**Document:**
# # # #
J’étais en proie à une sorte d’hallucination ; j’étouffais ; il me fallait de l’air. Machinalement, je m’éventai avec la feuille de papier, dont le verso et le recto se présentèrent successivement à mes regards. Quelle fut ma surprise, quand, dans l’une de ces voltes rapides, au moment où le verso se tournait vers moi, je crus voir apparaître des mots parfaitement lisibles, des mots latins, entre autres " craterem " et " terrestre " ! Soudain une lueur se fit dans mon esprit ; ces seuls indices me firent entrevoir la vérité ; j’avais découvert la loi du chiffre.
Il s’agit du premier des nombreux rêves et hallucinations que va connaître Axel. Ces petites escapades sont à la fois un procédé narratif et un moyen d’accéder à la connaissance et la sagesse. Ici, l’hallucination d’Axel lui permet de décrypter le code qui rendra possible son voyage au centre de la Terre. Plus tard, son rêve le plus important l’emmènera jusqu’aux origines de la vie sur Terre, à travers tous les stades d’évolution des plantes, des animaux et de la géologie. Les rêves peuvent éclairer ce qui est obscur, tant dans les livres de Verne que dans la psychologie moderne. Ils nous permettent d’accéder à des vérités qui nous sont habituellement cachées.
[Graüben] me donnait les raisons les plus sensées en faveur de notre expédition.
# # # #
**Données brutes:**
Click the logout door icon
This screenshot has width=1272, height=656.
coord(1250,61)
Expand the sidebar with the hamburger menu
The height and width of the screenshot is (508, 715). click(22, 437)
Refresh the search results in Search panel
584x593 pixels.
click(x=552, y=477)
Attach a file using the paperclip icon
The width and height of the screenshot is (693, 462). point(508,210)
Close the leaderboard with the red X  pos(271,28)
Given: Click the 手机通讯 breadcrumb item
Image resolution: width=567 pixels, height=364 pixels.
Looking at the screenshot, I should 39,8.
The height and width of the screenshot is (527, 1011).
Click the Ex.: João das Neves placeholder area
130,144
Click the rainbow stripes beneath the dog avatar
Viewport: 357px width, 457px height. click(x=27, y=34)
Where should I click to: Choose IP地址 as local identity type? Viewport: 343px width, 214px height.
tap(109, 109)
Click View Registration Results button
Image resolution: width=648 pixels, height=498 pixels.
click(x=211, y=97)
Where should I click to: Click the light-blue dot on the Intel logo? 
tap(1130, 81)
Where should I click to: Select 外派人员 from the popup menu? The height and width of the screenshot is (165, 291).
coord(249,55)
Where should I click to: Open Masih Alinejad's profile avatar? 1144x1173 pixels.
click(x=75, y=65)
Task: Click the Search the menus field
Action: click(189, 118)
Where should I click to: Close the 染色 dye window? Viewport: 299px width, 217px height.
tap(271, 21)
# # # #
Reproduisez à l'identique l'extrait du document situé entre « Il s’agit du » et « de notre expédition. », bornes incluses.

Il s’agit du premier des nombreux rêves et hallucinations que va connaître Axel. Ces petites escapades sont à la fois un procédé narratif et un moyen d’accéder à la connaissance et la sagesse. Ici, l’hallucination d’Axel lui permet de décrypter le code qui rendra possible son voyage au centre de la Terre. Plus tard, son rêve le plus important l’emmènera jusqu’aux origines de la vie sur Terre, à travers tous les stades d’évolution des plantes, des animaux et de la géologie. Les rêves peuvent éclairer ce qui est obscur, tant dans les livres de Verne que dans la psychologie moderne. Ils nous permettent d’accéder à des vérités qui nous sont habituellement cachées.
[Graüben] me donnait les raisons les plus sensées en faveur de notre expédition.